■ Exercise directions ■
Repeat every line of the data exactly; the pictures stay out.

■ Material provided ■
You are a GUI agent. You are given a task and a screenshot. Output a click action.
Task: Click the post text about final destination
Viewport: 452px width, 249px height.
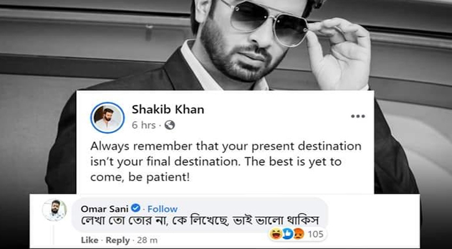[x=226, y=162]
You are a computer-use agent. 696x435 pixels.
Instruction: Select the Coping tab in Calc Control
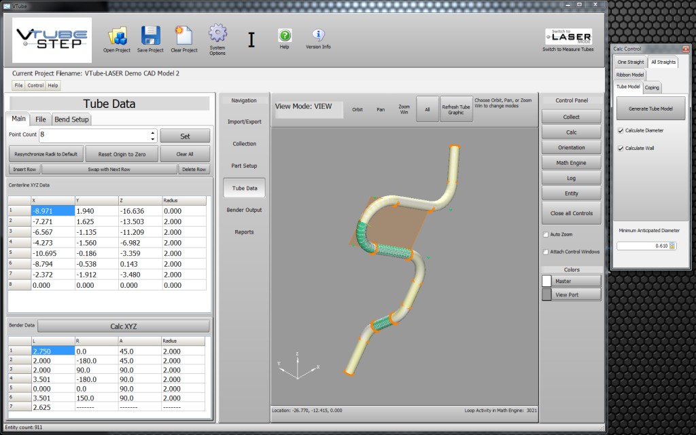click(x=652, y=88)
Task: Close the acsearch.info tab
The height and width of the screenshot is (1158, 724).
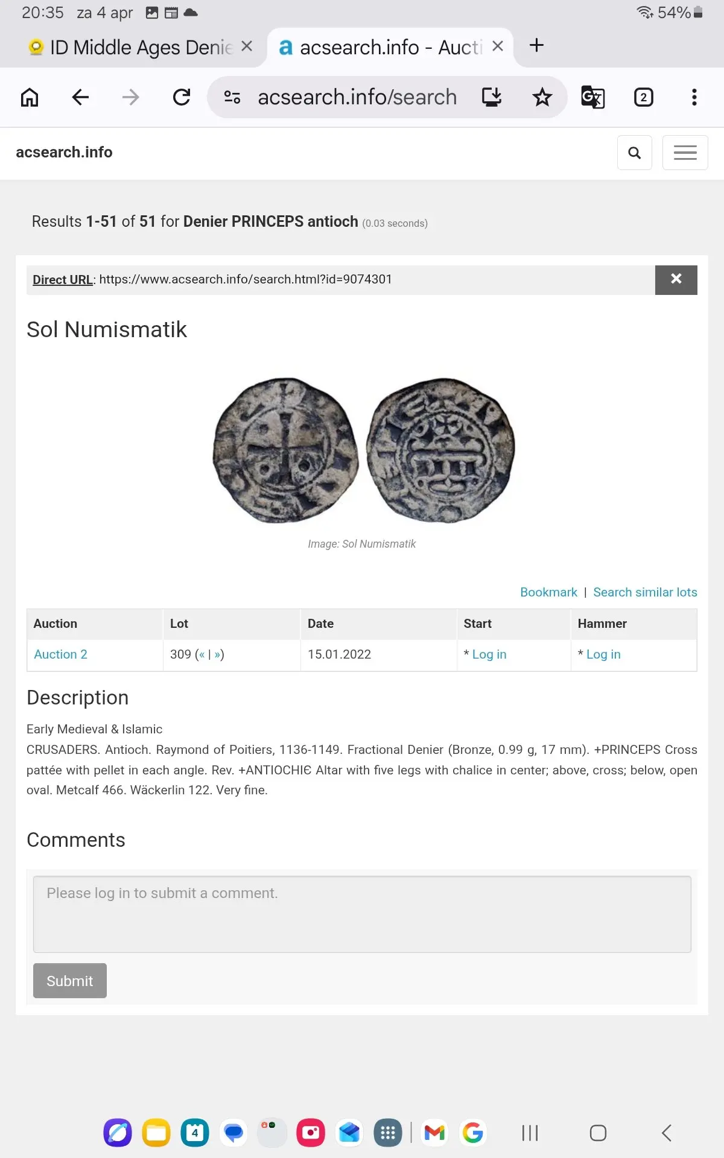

■ Result for this task ■
You are a GUI agent. You are given a task and a screenshot. Output a click action.
Task: Click the post text about final destination
Viewport: 452px width, 249px height.
[x=226, y=162]
You are a computer-use agent. 696x435 pixels.
Instruction: Select the Coping tab in Calc Control
click(x=652, y=88)
Task: Close the acsearch.info tab
The height and width of the screenshot is (1158, 724).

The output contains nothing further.